Given request a: Decide whether each statement below agrees with the post on row-major and column-major storage: (i) Row-major is the default layout in C. (ii) OpenGL kept the row-major storage layout of IRIS GL. (iii) Most Maths and Physics texts treat vectors as row vectors by default. For each, answer yes or no and quote the deciding words of the post.

Row-major vs. column-major and GL ES

May 4, 2011

There’s two major (no pun intended) ways to store 2D arrays: Row-major and Column-major. Row-major is the default layout in C, Pascal and most other programming languages; column-major is the default in FORTRAN and some numeric math-centric languages (mainly Matlab and R) – presumably because they started out as a kind of frontend for FORTRAN code.

Confusingly, the same terminology is also used by some people to denote whether you’re treating vectors as column vectors or row vectors by default. If you treat them as column vectors, you typically multiply a vector with a matrix from the left, i.e. the result of transforming a vector v by a matrix M is written $Mv$ . Transforming a vector by M then N is written as $NMv$ , which I thought was backwards and confusing when I first saw it, but it has the big advantage of being consistent with the way we usually write function evaluation and composition: $NMv = N(M(v)) = (N \circ M)(v)$ (treating a matrix and its associated linear map given the standard basis as the same thing here). This is why most Maths and Physics texts generally treat vectors as column vectors (unless specified otherwise). The “row-major” convention defaults to row vectors, which means you end up with reverse order: $vMN$ . This matches “reading order” (take v, transform by M, transform by N) but now you need to reverse the order when you look at the associated linear maps; this is generally more trouble than it’s worth.

Historically, IRIS GL used the row-vector convention, then OpenGL (which was based on IRIS GL) switched to column vectors in its specification (to make it match up better with standard mathematical practice) but at the same time switched storage layout from row-major to column-major to make sure that existing IRIS GL code didn’t break. That’s a somewhat unfortunate legacy, since C defaults to row-major storage, so you would normally expect a C library to use that too. ES got rid of a lot of other historical ballast, so this would’ve been a good place to change it.

Anyway, a priori, there’s no huge reason to strongly prefer one storage layout over the other. However in some cases, external constraints tilt the balance. I recently bitched a bit about OpenGL ES favoring column-major order, because it happens to be such a case, and column-major is the wrong choice. Don’t get me wrong, it’s by no means a big deal anyway, but it makes things less orthogonal than they need to be, which annoys me.

Given request b: Please rename "icon" to "button" in the records, starting with the line with "Click the Load profile info icon" and going on through the line with "This screenshot has width=1012, height=1292.". Give only those lines, with nothing else changed.

Given data:

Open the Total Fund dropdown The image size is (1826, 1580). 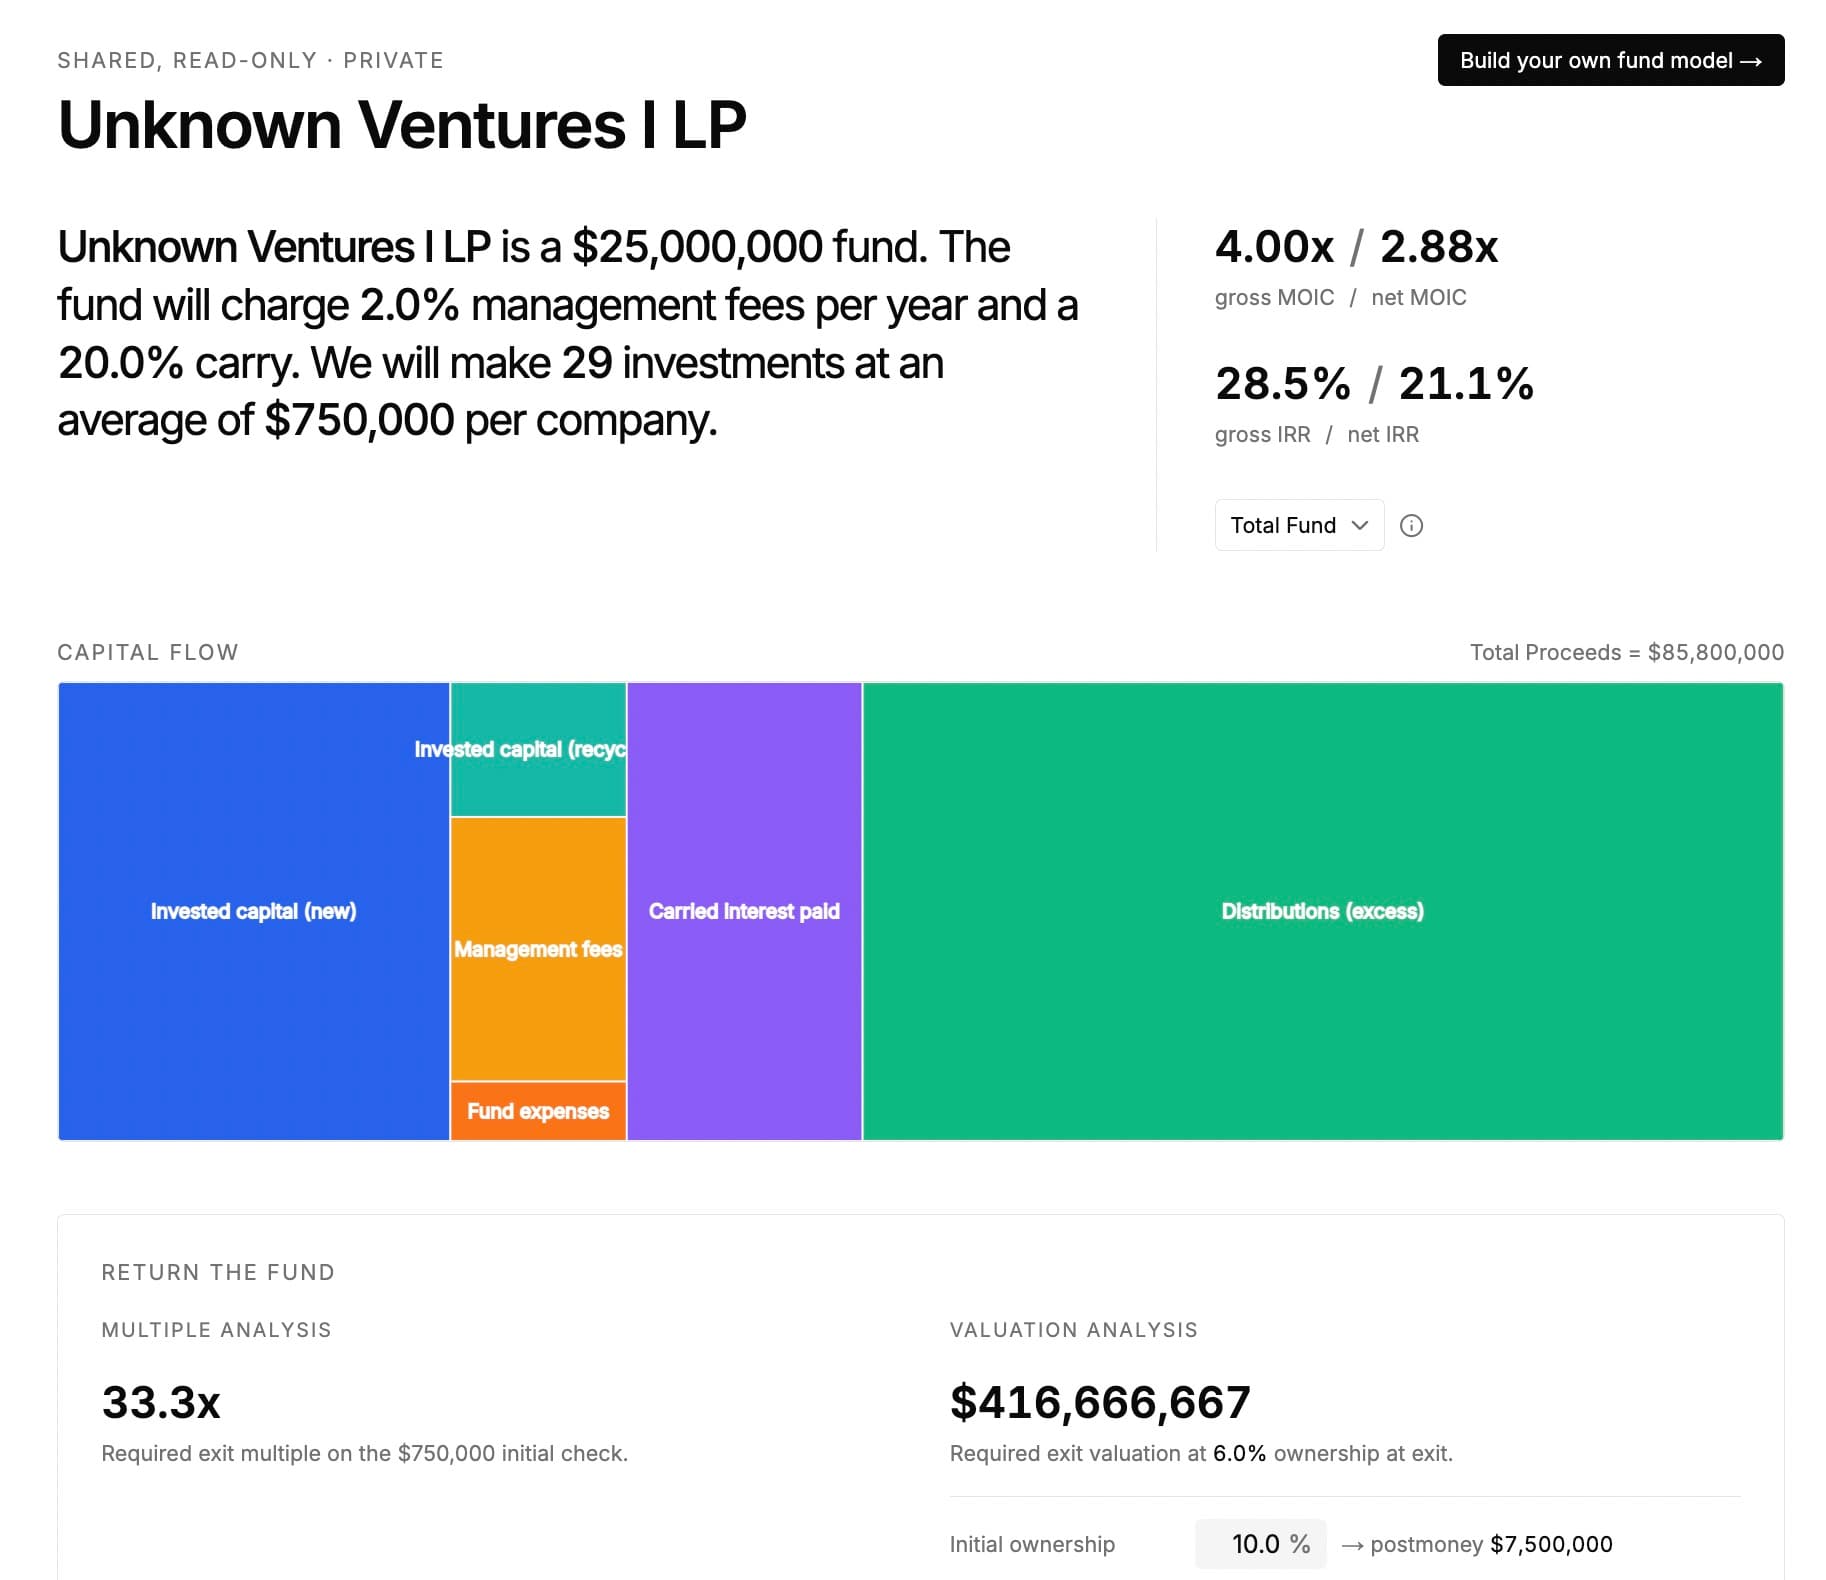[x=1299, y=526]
--
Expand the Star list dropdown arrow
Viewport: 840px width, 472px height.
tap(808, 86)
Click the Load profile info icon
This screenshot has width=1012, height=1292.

Complete output a:
(i) Yes: "Row-major is the default layout in C, Pascal and most other programming languages"
(ii) No: "switched storage layout from row-major to column-major to make sure that existing IRIS GL code didn’t break"
(iii) No: "This is why most Maths and Physics texts generally treat vectors as column vectors (unless specified otherwise)"

Complete output b:
Click the Load profile info button
This screenshot has width=1012, height=1292.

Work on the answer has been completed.